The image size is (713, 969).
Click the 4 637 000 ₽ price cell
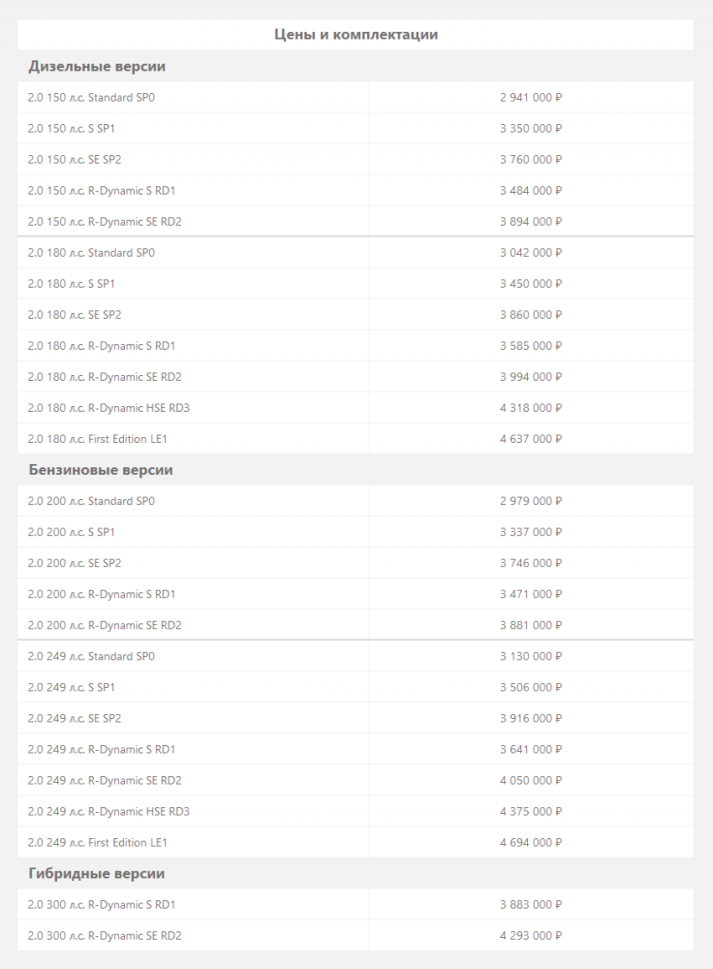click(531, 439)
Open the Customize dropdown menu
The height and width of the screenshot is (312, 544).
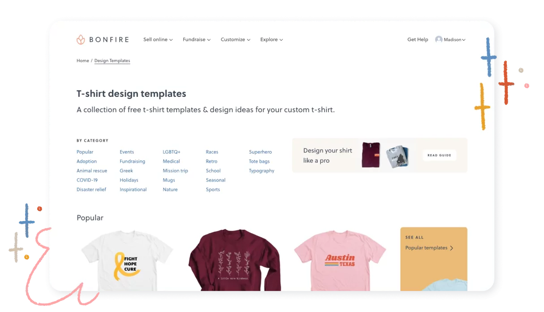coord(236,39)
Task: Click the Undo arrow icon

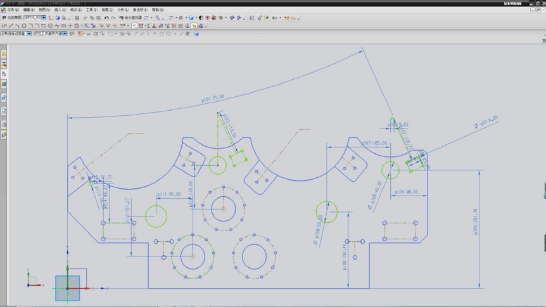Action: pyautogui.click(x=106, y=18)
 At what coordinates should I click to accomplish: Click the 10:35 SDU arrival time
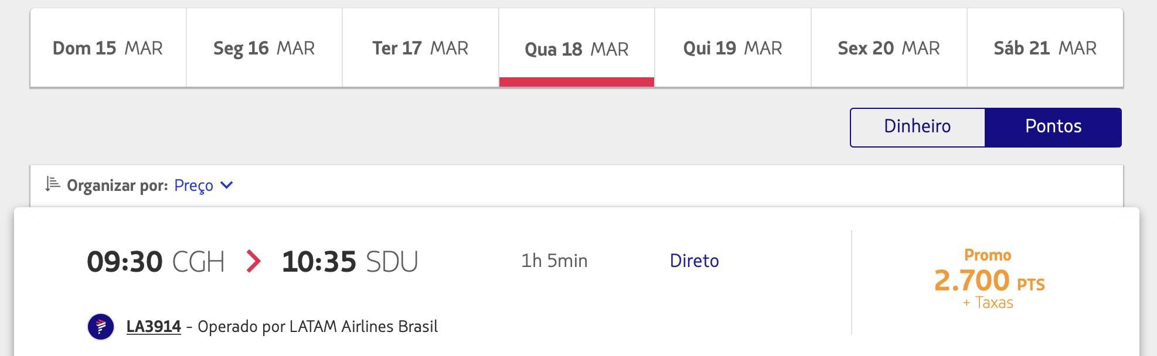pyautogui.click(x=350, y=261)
=-=-=-=-=
## Task objective
Using the records above, copy exactly and only the lines from the line with "At what coordinates" through the end, both included; leave every picture out.

## Response to the exercise
 At what coordinates should I click to accomplish: Click the 10:35 SDU arrival time
pyautogui.click(x=350, y=261)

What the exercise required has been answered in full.